The comparison table will have the following columns

  • Column Name - name of the global result being compared. The first result compared is always "Time". If this result does not exactly match, it means the global results in the two files were record and different time intervals. Even if the two codes are identical, the results certainly be different. You should always run original and new simulations using the same global archiving time.
  • Max SM - maximum value of the symmetric mean (SM), which for one row of data is defined by:
               [math]\displaystyle{ {\rm SM}_i = {|X_i| + |Y_i|\over 2} }[/math]
    where [math]\displaystyle{ X_i }[/math] and [math]\displaystyle{ Y_i }[/math] are values in row [math]\displaystyle{ i }[/math] of the original and comparison files, respectively. If this maximum is very low (i.e., all results close to zero), comparisons of that result may not be meaningful.
  • MAE - mean absolute error defined by:
               [math]\displaystyle{ {\rm MAE} = {1\over N} \sum_{i=1}^N |X_i - Y_i| }[/math]
    where [math]\displaystyle{ N }[/math] is number of rows of data that were compared. This mean should be much less than maximum SM (ideally would be zero).
  • Max AE - the maximum absolute error found, which is the maximum summand found when evaluating MAE.
  • SMAPE - the symmetric mean absolute proportional error defined by:
               [math]\displaystyle{ {\rm SMAPE\ (%)} = {1\over N} \sum_{i=1}^N {2|X_i - Y_i|\over |X_i| + |Y_i|} }[/math]
    This normalized error is reported in percent difference. This mean should be very low (ideally would be zero).

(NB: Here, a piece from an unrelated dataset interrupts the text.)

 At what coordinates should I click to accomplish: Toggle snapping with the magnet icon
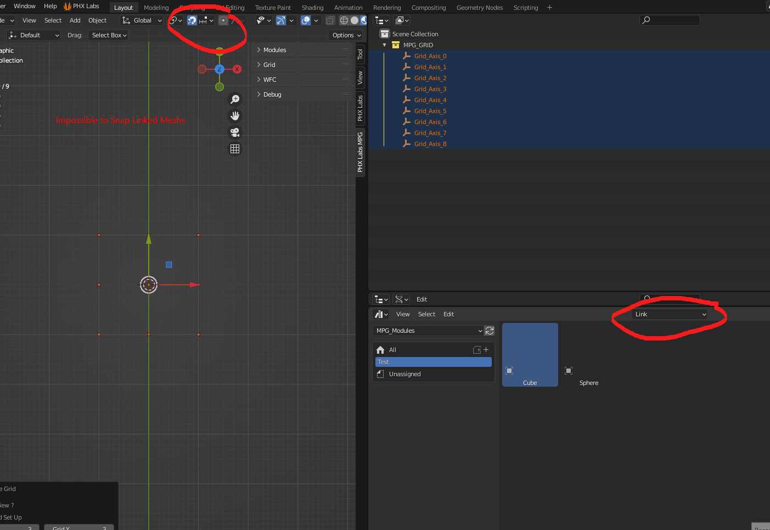point(192,20)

This metric may be unreliable for global results that are close to zero (i.e., if the "Max SM" is small).
  • Max APE (%) - maximum absolute proportional error, which is the maximum summand found when evaluating SMAPE.

Compiling CompareGlobal

The first step is to compile the CompareGlobal command-line tool. On MacOS X or Windows, you can compile CompareGlobal using its target in the XCode or Visual Studio projects found in the nairn-mpm-fea/Common/Projects folder. On any other system (or alternatively in MacOS X), you can compile by changing directory to the nairn-mpm-fea/NairnMPM/tools directory and use the command

make CompareGlobal SYSTEM=(system)

where (system) defines the system being used. This option mainly picks path to the c++ compiler on your computer. For unsupported systems, you can manually set the path to that compiler using

make CompareGlobal CC=/usr/local/gcc48/bin/g++

Other options that can be passed to the make command are

  • CFLAGS - options passed to compiler (default: -c -O3)
  • LFLAGS - options during linking step (default: none)

Other make functions are:

make clean
make install

A make by itself will compile all tools (and not just CompareGlobal). The clean option will delete compiled objects and executables for all tools. The install option will copy all compiled tool executables to an install folder. The default install location is ~/bin but that can be changing by adding ioutput=(new folder) to the make command.

Using CompareGlobal MPM

You run the CompareGlobal command line tool on a command line with

CompareGlobal [-H?] -o originalpath newpath ...

CompareGlobal compares the original global results file at originalpath to one (or more) global results files specified in command arguments newpath .... The command options are:

-o originalpath
Path to the original global results file. This option is required.
-H or -h
Print version number and brief help on this tool and then exit.